11D: The "E" in Q.E.D. (erat)
21A: Numbered work of a composer (opus)
42A: Plural of 21-Across (opera)
49D: Famed Roman censor (Cato)
Latinity! First two were gimmes, but o my god my years of Latin training disappeared when I hit 42A. I mean, if you had asked me that in casual conversation, I probably could have told you without thinking, but in the middle of puzzle frenzy, my brain came up empty. Weird feeling, like forgetting your mother-in-law's name or what day of the week it is. Puzzle-solving has made me hyper-attuned to how quickly (or slowly) my brain is able to retrieve information. I feel as though it's all downhill from here - any time I make up through practicing solving puzzles will be lost by the slow but inevitable decline in mental agility and ... my god, even writing this sentence is taxing my knowledge-retrieval abilities. Must move on. I don't think I knew CATO was a "censor." He is the author of a history of Rome, many political speeches, and many maxims, and was a staple of Latin education throughout the Middle Ages - though a group of very popular writings called The Distichs of Cato, which circulated in the Middle Ages, is probably not by Cato at all; but the fact that it was attributed to him tells you what kind of cachet his name had, especially where Latin learning and history were concerned. Hey, did you know that (according to Wikipedia) "In 205 BC, Cato was appointed quaestor?" Woo hoo, "Var." of QUESTOR (see yesterday's puzzle)! ["Why is he so excited?" "I don't know - let's just move on"]
34A: Like a pitcher's perfect game (no-hit)
28D: Hopeless, as a situation (no-win)
These intersect at the "O" - nice. They are not opposites, but they're close. With OH NO (25), we have three appearances of "NO" in this puzzle. NO NO NO. Where's the HO HO HO? I mean, is this a CHRISTMAS puzzle or isn't it?
4D: Business that routinely overcharges (clipjoint)
35D: Ship-to-shore accessway (gangplank)
This may be the most glorious long fill I've ever seen in a Monday puzzle. Makes me think it probably should have been a Tuesday (see my time), but whatever. Will's the boss.

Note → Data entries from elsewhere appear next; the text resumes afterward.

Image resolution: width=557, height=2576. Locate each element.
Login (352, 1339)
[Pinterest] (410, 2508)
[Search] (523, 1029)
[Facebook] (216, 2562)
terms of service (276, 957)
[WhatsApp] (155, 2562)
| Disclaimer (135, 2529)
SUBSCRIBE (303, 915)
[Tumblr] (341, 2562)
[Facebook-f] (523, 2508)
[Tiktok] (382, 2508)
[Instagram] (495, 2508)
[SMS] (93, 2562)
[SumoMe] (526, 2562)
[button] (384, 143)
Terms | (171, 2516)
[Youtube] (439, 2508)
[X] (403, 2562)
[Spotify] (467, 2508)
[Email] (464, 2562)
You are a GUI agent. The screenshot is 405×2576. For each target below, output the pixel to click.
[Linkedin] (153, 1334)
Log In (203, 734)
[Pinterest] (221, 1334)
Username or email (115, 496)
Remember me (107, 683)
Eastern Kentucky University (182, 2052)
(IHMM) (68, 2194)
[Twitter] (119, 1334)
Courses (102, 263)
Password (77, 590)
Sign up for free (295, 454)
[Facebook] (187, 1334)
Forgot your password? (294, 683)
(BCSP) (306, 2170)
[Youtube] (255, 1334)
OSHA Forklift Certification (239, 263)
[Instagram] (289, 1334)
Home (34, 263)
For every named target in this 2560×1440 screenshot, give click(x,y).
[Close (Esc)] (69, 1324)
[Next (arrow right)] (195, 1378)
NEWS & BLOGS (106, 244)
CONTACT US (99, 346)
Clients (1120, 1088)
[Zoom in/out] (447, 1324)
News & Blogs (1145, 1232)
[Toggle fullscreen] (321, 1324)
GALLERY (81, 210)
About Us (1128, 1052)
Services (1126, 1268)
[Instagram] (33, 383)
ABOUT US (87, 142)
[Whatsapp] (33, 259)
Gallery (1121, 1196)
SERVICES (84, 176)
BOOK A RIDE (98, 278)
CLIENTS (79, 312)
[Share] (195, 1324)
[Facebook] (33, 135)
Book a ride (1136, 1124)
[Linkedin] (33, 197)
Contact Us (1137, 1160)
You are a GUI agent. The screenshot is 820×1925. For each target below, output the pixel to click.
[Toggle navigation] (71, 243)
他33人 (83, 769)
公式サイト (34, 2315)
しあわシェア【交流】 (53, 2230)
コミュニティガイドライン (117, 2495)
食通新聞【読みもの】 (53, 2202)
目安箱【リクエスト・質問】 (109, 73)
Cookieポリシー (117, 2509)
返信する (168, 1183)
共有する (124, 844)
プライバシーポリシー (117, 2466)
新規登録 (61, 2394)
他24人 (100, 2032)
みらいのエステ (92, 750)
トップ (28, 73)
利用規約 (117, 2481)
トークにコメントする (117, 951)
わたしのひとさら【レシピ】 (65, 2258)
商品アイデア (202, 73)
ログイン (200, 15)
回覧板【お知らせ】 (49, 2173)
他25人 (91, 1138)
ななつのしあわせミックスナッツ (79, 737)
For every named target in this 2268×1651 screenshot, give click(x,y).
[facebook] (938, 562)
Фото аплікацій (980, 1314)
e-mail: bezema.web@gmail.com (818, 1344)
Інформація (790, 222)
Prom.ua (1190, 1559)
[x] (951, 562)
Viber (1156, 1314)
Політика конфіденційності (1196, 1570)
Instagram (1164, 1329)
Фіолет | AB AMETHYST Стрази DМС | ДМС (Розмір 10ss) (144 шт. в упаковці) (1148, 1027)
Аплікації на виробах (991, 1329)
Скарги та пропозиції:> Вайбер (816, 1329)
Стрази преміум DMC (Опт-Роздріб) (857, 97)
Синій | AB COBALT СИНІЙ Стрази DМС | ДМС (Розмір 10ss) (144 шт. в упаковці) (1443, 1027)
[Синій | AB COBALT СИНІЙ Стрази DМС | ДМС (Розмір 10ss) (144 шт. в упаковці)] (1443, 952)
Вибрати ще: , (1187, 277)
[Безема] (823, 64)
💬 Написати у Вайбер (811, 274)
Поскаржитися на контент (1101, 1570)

I own a fabulous novel by Fredric Brown called The Fabulous Clipjoint (part of my fabulous ginormous vintage paperback collection) - and though I've read the novel and I've stared at its glorious cover a billion times, I don't know that I could have told you what the word "clipjoint" meant before right now. I had the first four letters of that answer and thought "Huh, must have something to do with coupons..." and had to move on and come back to it. GANGPLANK - man, that's a great word, and it creates a nice, big "K" pile-up at the bottom of the puzzle, what with HANUKKAH and its crosses OINK (44D) and KAT (58D: Krazy _____ of the comics) down there. And I haven't even mentioned the pretty great GYPSYMOTH (36D: Insect whose larvae destroy foliage), with its two "Y"'s. All four of the nine-letter non-theme answers cut across two Theme answers. Seriously, this is a Monday puzzle?
56D: Lt. Kojak (Theo)
Who loves ya, baby?! This is some TV obscurity, especially (again) for a Monday. ["Cosby Show" son] might have been more readily gettable. [Sox GM Epstein]? [Cager Ratliff]? But no, go for the lollipop-licking Lieutenant, the bald badass himself. Telly! Is "Kojak" on DVD, because I'm getting a craving.